In the middle ages, the doctrines held by Christians led them to torture and kill believers and unbelievers alike. We can read of Catholics and Protestants violently defending their version of Christianity. Were all these wicked men? Surely some were. But many were faithful believers putting into practice their doctrines. Regardless of the rights and wrongs of the expansion of the British Empire, it was definitely a vehicle that promoted a formal, cultured, organized “Victorian” version of Christianity around the globe. The way you and I understand and live our Christian faith today, is significantly influenced by those who lived it before us. Some understanding of Church history will help us separate true Biblical Christianity form traditions and cultural adaptations.
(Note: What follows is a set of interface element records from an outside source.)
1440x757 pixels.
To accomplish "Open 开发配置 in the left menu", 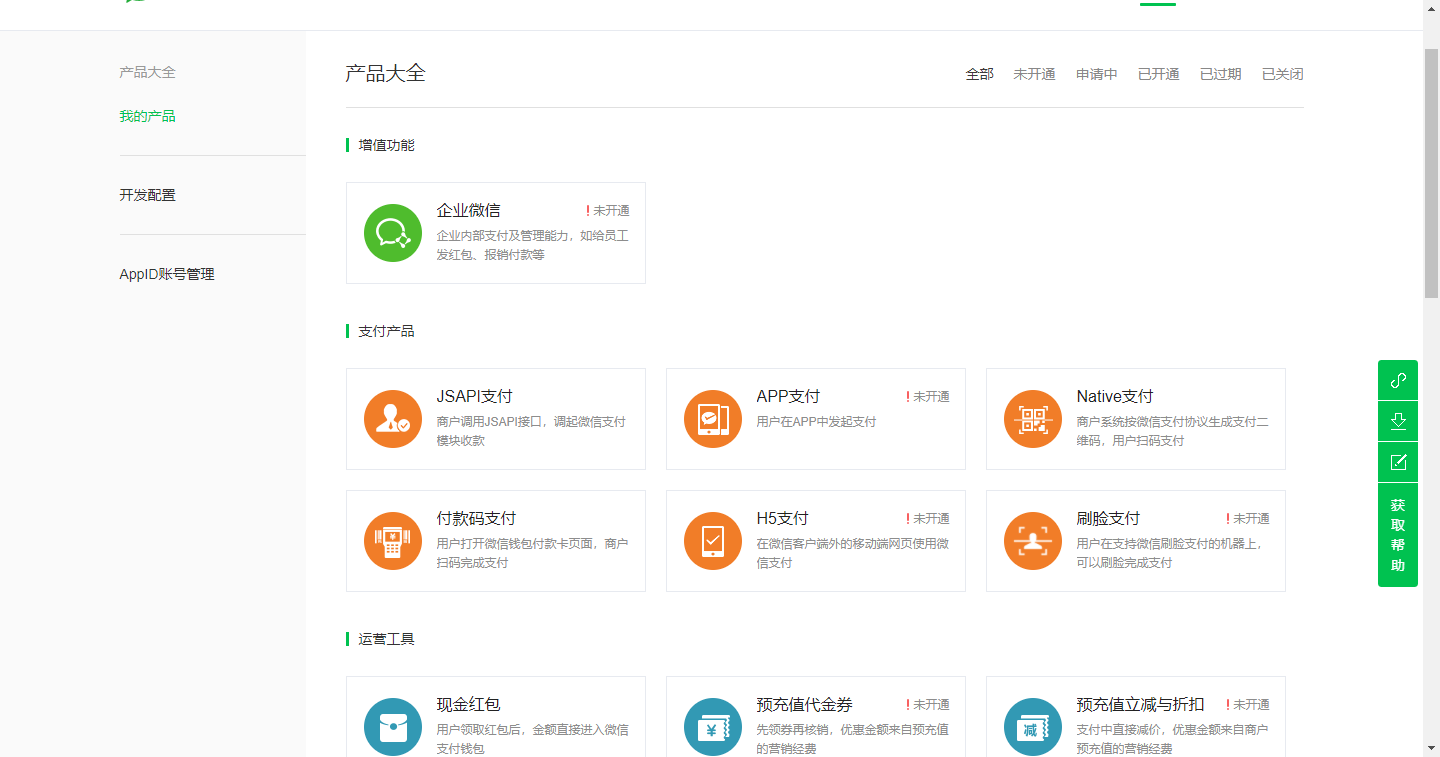I will tap(147, 195).
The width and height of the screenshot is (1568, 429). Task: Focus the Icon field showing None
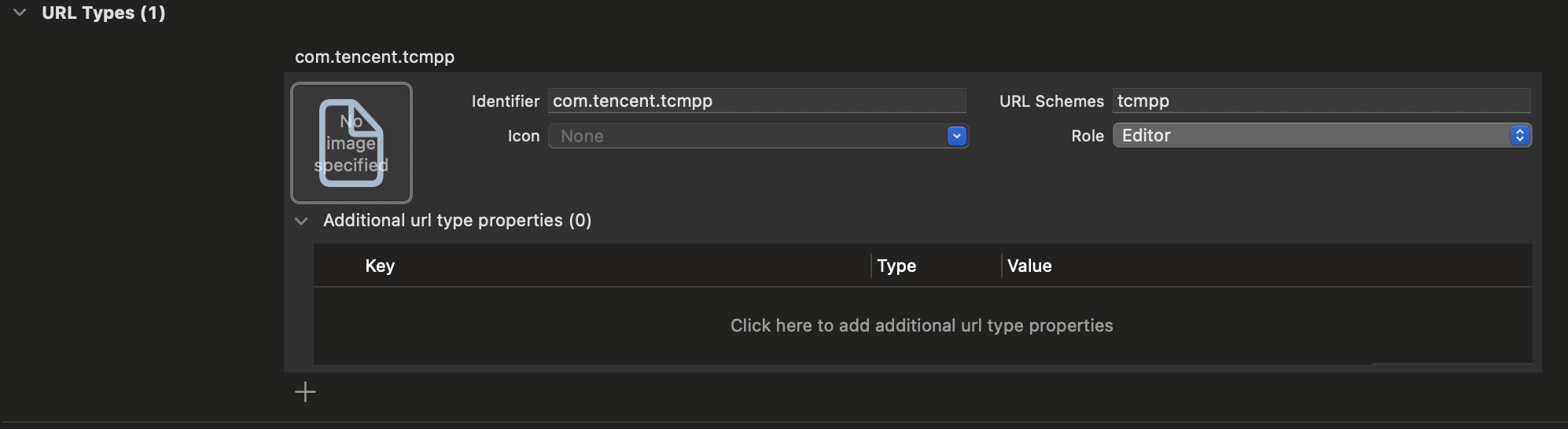(747, 136)
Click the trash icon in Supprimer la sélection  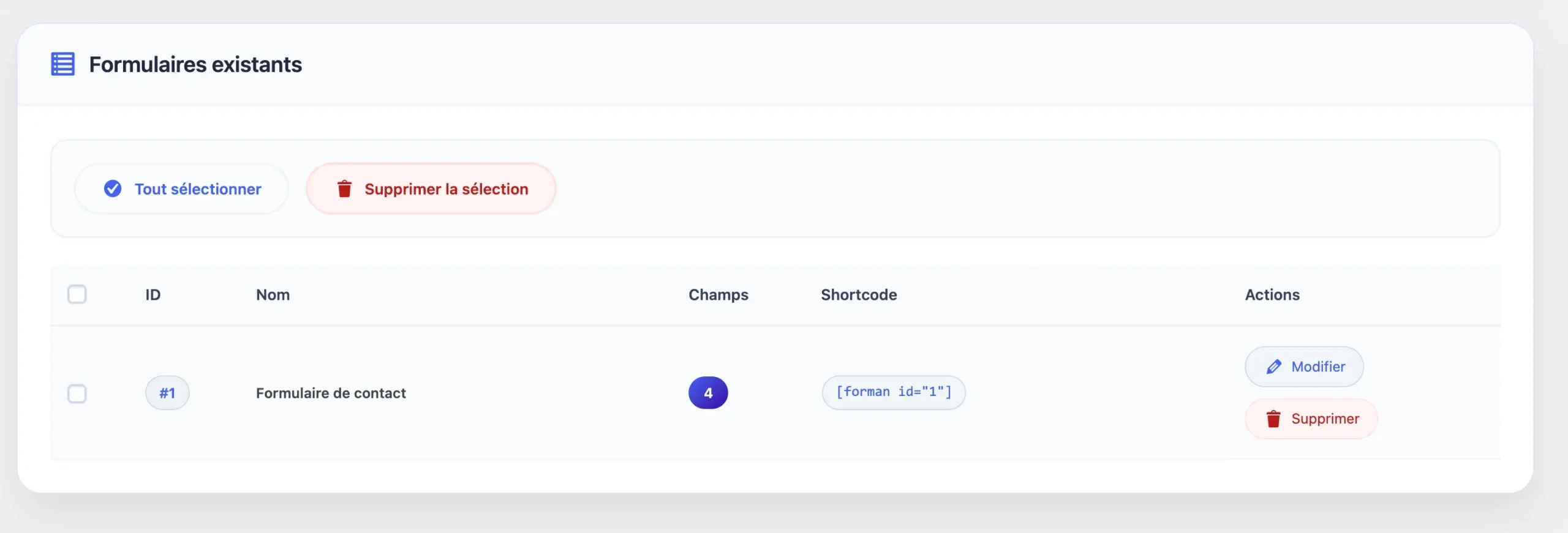[x=344, y=189]
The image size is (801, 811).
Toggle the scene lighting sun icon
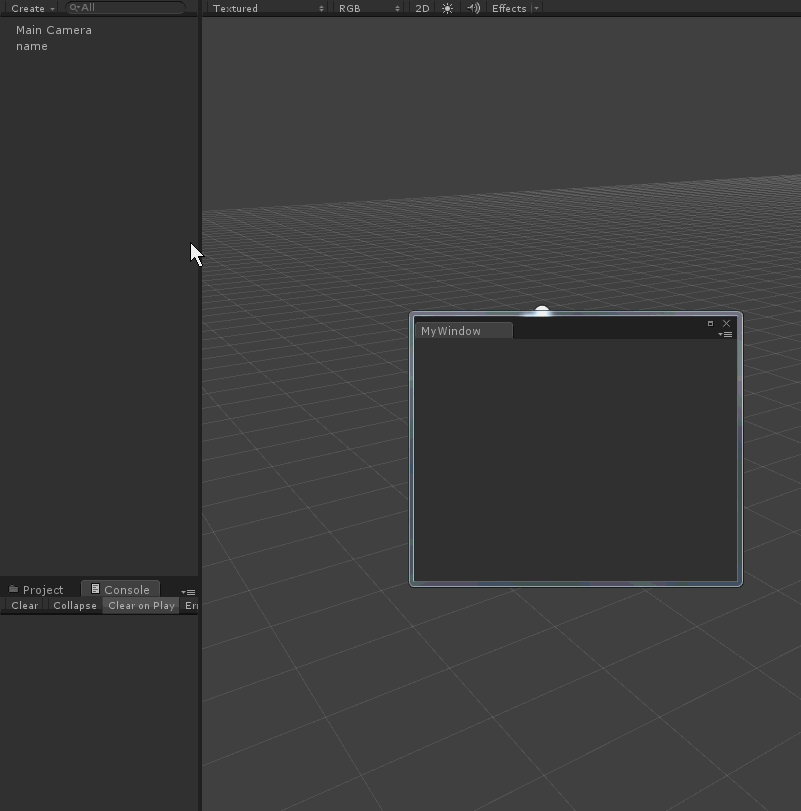point(447,8)
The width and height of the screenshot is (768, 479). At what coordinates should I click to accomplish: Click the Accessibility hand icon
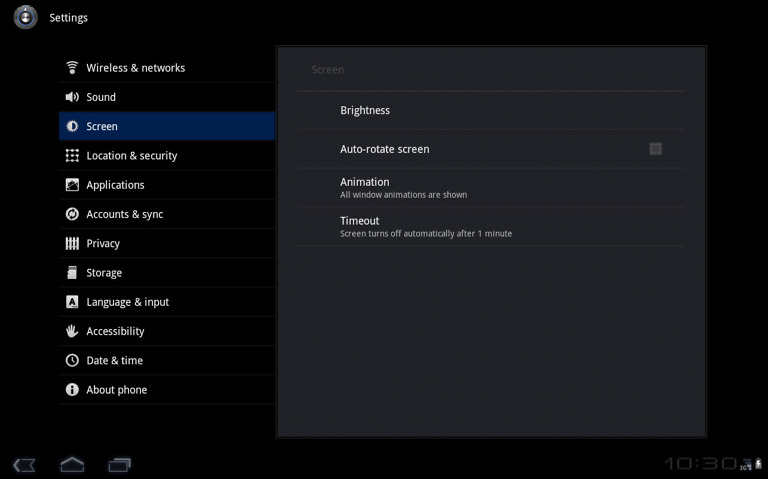[x=72, y=331]
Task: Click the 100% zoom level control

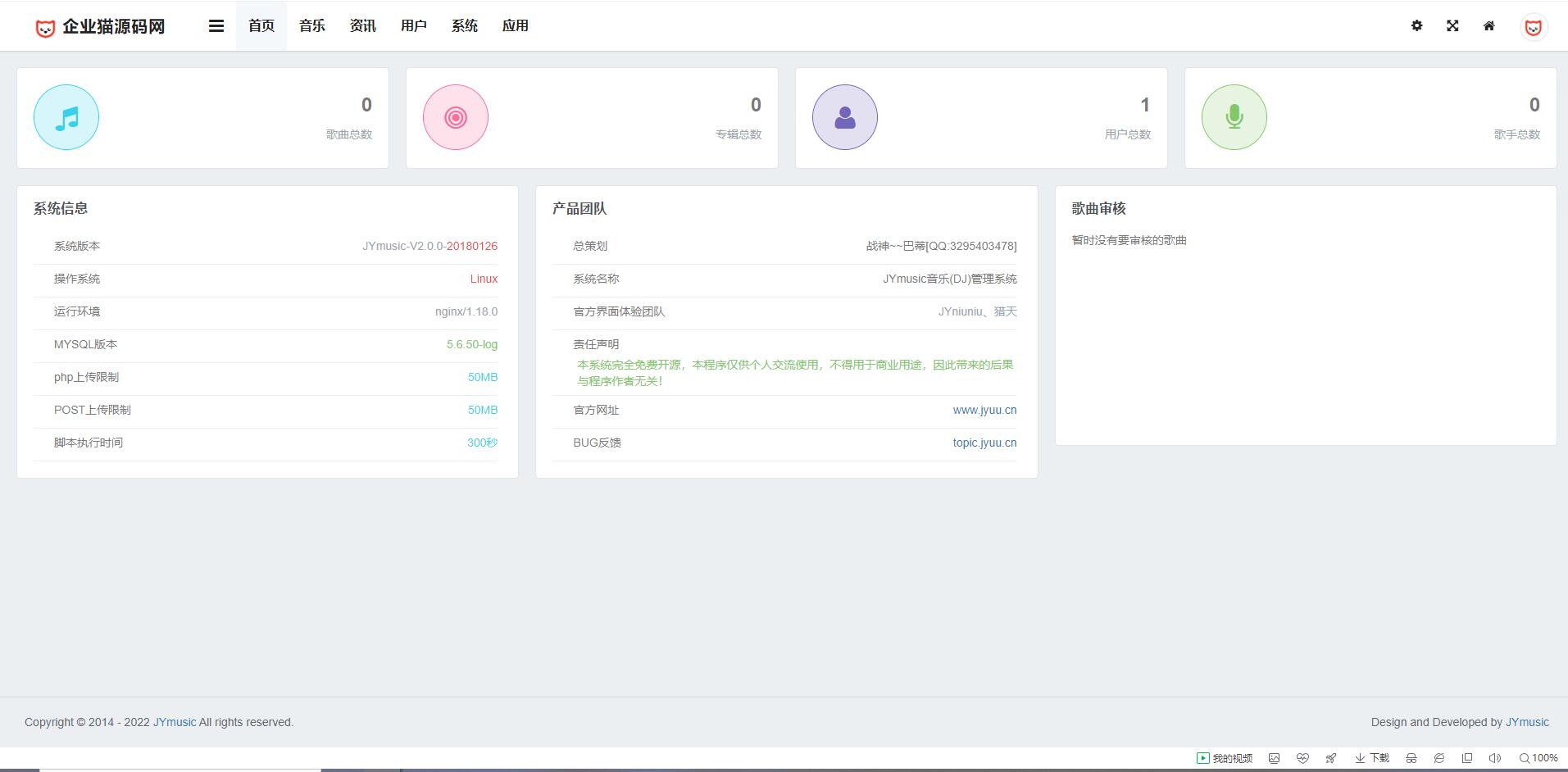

A number of items in this section deal with developments among a world wide Christian community called “The Brethren Movement,” “Christian Brethren” or “Plymouth Brethren.” This is my spiritual heritage. Although it is not a very large group of believers, the Brethren have exerted a significant influence on world wide Christianity – mainly through its numerous writers and because many who have left the movement influence the Christian communities they join. To be more precise, the e-Books in this section deal with some painful situations recently lived within a particular world wide network of Christian assemblies of exclusive inclination. I am convinced that some of the concerns and issues addressed will benefit a wider readership.